七月十一日、火曜日、ジュンジアイのニッポで和太鼓の講習と五級検定試験があるというので、二人の青年を連れて朝五時、レジストロ出発した。講師は日本太鼓協会、一級指導員の渡辺洋一先生(四七歳)だった。渡辺先生は日本の和太鼓集団「天邪鬼」の代表で、一昨年グループを引き連れてブラジル公演に来られた。ブラジルを訪れるのはこれで三回目。

七月八日、アニェンビー大会場で開催された第三回全ブラジル太鼓選手権大会では審査委員長の大役を果された。今回は景山伊作指導員、二四歳も同行し手を取り、足を取り親切に指導した。

午前八時三十分、講義が始った。受講生は三四人。渡辺先生が日本人の心、太鼓の歴史、太鼓やバチについて、半纏の着け方や帯の締め方、音符、リズム等に関して詳しく説明した後、筆記試験が行われた。

昼食が済んで午後の部が開始された。

最初に全員が筆記試験合格したことが知らされ全員ホッとする。

先生は雨の音、雪の音、大波、小波の音、雷の音等を実演した後、生世を前に呼んで太鼓を叩かせた。その後五級検定試験の課題曲を全員で一時間程練習した。

三四人の受講生を八人か九人の四グループに分け、もう一時間程練習した。各グループには二、三人のリーダーが付き添い熱心に練習が繰返された。

三時半頃、実技の試験に移った。

八人のグループは四人が桶胴太鼓を打ち、四人が後ろで締め太鼓を叩いた。

一曲叩き終わったら、前と後ろのメンバーを換えもう一度課題曲を演奏させた。

二回演奏する内、誰か一人でも間違ったら、やり直しをさせた。

各グループが交代で先生の前で演奏するが、一回、二回・・・五回、六回となかなか合格しない。さすがに六回を過ぎる頃は、気落ちしているのが態度に表れている子供もいた。

その度に先生は「笑って!元気だして!」と励ました。もう少しのところで、先生の「だめ!」の声でやり直しとなる。

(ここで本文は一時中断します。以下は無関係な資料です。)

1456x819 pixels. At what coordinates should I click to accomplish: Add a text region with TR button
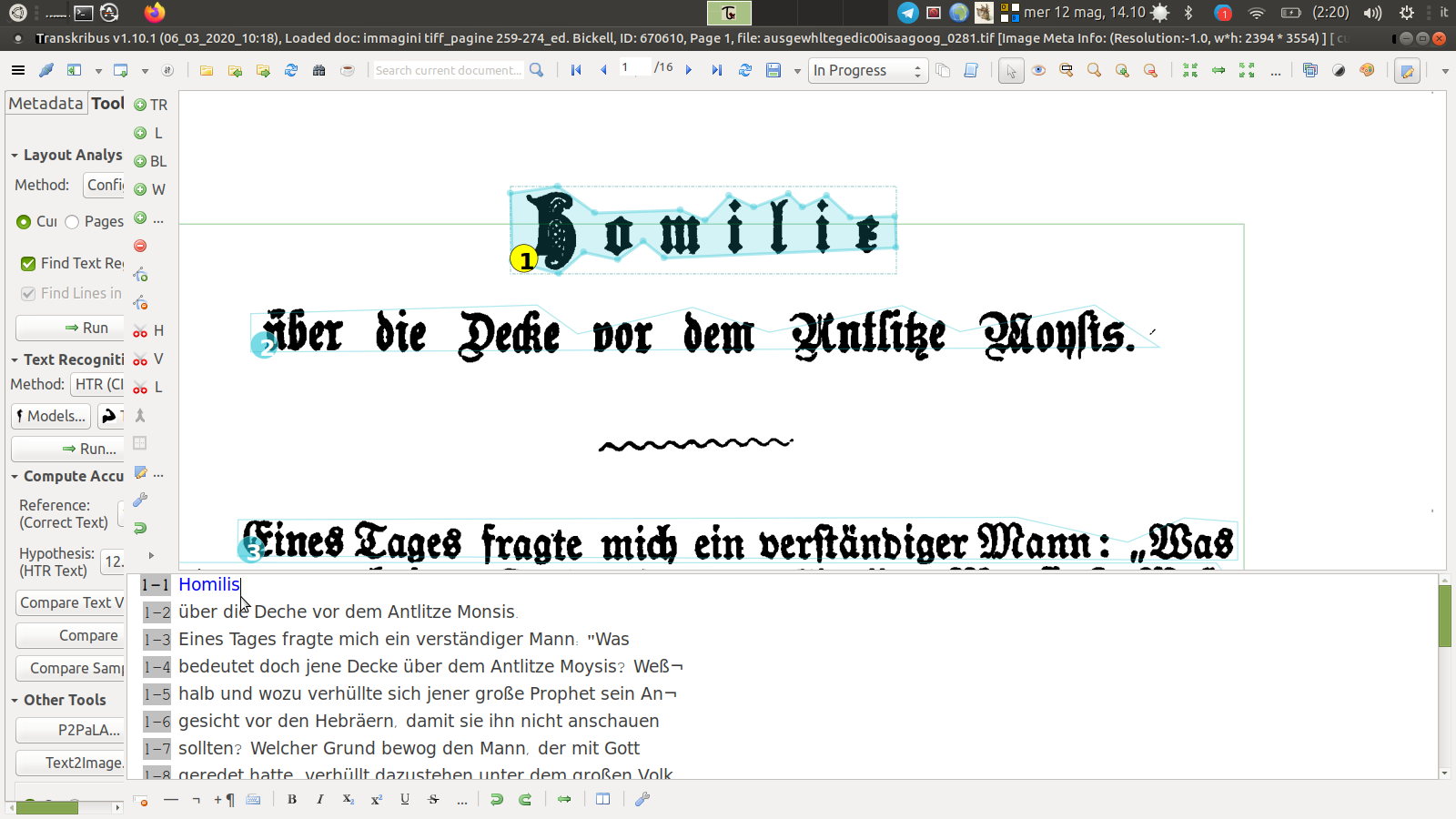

結局五時三十分、七回目か八回目で四グループ全員が合格した。

渡辺先生の「コングラッチレイション」の声に受講生も教えたリーダーも大喜び、涙ぐんでいる子供達も大勢いた。

終わりに、私が先生から通訳を頼まれた若者達に先生の言葉を伝えたのだが、その一言一言が私の心に響いた。先生は言われた。「皆さん、今日は頑張って厳しい練習に耐え、試験に合格しました。おめでとうございます。もしかしたら泣き出す人も出るのではないかと心配しました。通訳をしてくれている人も一日中皆さんの練習を見守っていたご婦人方もどうなる事かと心配していたのではないかと思います。実は私も心配していたのです。もし今日終らなかったらどうしようかと・・・厳しくした私も心の中ではないていました。何故このように厳しくしたのか。それはブラジルの五級は日本でも通じるからです。何時か皆さんが日本に行った時、恥を克かく様であっては困るのです。今日一番良かったと思うのはリーダーの皆さんが一生懸命教えてくれたことです。教えることは大変難しいということが分かったと思います」この渡辺先生の言葉をブラジルで初めて五級に挑戦し、合格した若者達は一生忘れることはないだろう。